» **Selected passage**
Green Globes’ Yudelson to Continue Labors at Mt. Olympus

Having failed at his recent task of making Green Globes a credible standard, Yudelson still has twelve to complete.

 

The goddess Hera announced today that green building writer and consultant Jerry Yudelson will be returning to Mount Olympus to “have another go” at completing the first of twelve tasks she has set for him in penance for alleged slights against the Greek pantheon.

Yudelson first drew the gods’ wrath with his book Dry Run: Preventing the Next Urban Water Crisis, in which he failed to adulate Poseidon, Master of the Seas. He was later heard comparing LEED and its rules unfavorably to “fatwas” and “holy writ” in interviews with the media (see LEED Fellow Yudelson to Lead Rival Green Globes).

“I felt left out,” the cow-eyed goddess admitted. “No one creates absurd hurdles better than the Greeks.”

In an exclusive interview with BuildingGreen, Hera’s brother and husband, Zeus, said the gods were aiming to prove exactly that by assigning twelve labors to Yudelson. Zeus was chagrined, he said, when the very first task backfired. “Clearly we need to start smaller and work our way up. Trying to make Green Globes actually green is no job for mere mortals” (see Yudelson Steps Down from Green Globes).

» **Work request**
Reproduce the entire Green Globes article word for word. The data that comes next has nothing to do with this text.

» **Information provided**
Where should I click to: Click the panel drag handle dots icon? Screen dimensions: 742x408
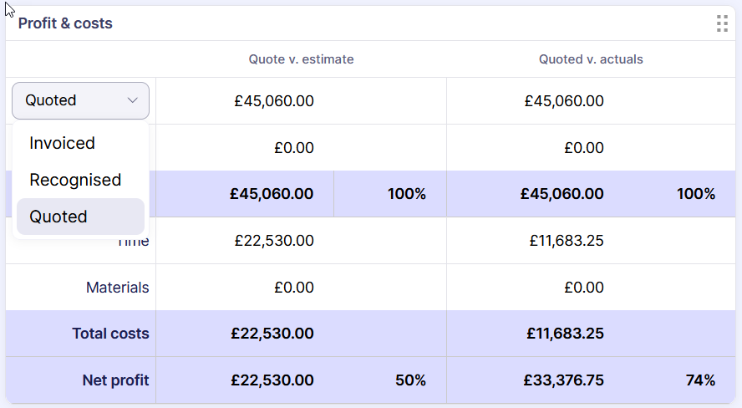pos(722,23)
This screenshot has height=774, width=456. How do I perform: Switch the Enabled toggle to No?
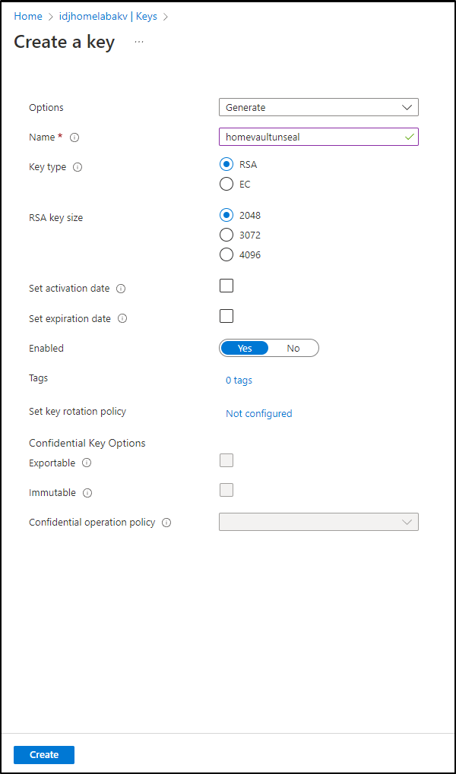pyautogui.click(x=293, y=348)
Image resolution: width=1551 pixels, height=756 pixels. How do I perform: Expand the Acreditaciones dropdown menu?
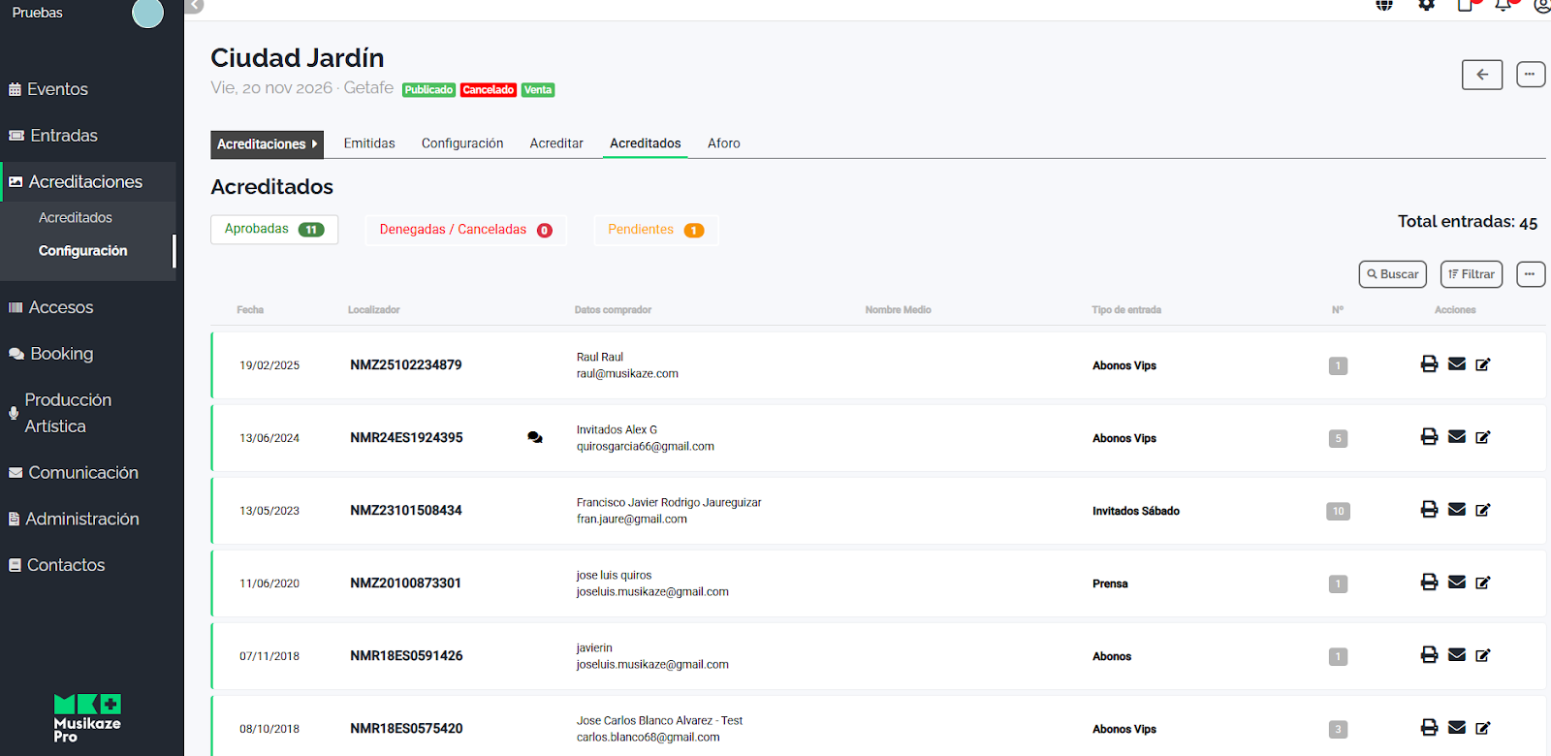[267, 144]
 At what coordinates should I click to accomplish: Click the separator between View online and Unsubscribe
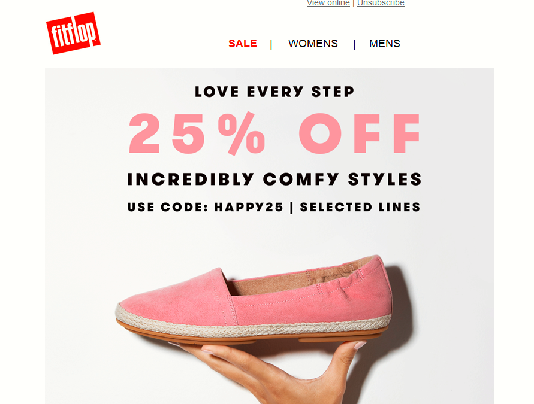[354, 3]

» **Answer to the exercise**
Green Globes’ Yudelson to Continue Labors at Mt. Olympus

Having failed at his recent task of making Green Globes a credible standard, Yudelson still has twelve to complete.

 

The goddess Hera announced today that green building writer and consultant Jerry Yudelson will be returning to Mount Olympus to “have another go” at completing the first of twelve tasks she has set for him in penance for alleged slights against the Greek pantheon.

Yudelson first drew the gods’ wrath with his book Dry Run: Preventing the Next Urban Water Crisis, in which he failed to adulate Poseidon, Master of the Seas. He was later heard comparing LEED and its rules unfavorably to “fatwas” and “holy writ” in interviews with the media (see LEED Fellow Yudelson to Lead Rival Green Globes).

“I felt left out,” the cow-eyed goddess admitted. “No one creates absurd hurdles better than the Greeks.”

In an exclusive interview with BuildingGreen, Hera’s brother and husband, Zeus, said the gods were aiming to prove exactly that by assigning twelve labors to Yudelson. Zeus was chagrined, he said, when the very first task backfired. “Clearly we need to start smaller and work our way up. Trying to make Green Globes actually green is no job for mere mortals” (see Yudelson Steps Down from Green Globes).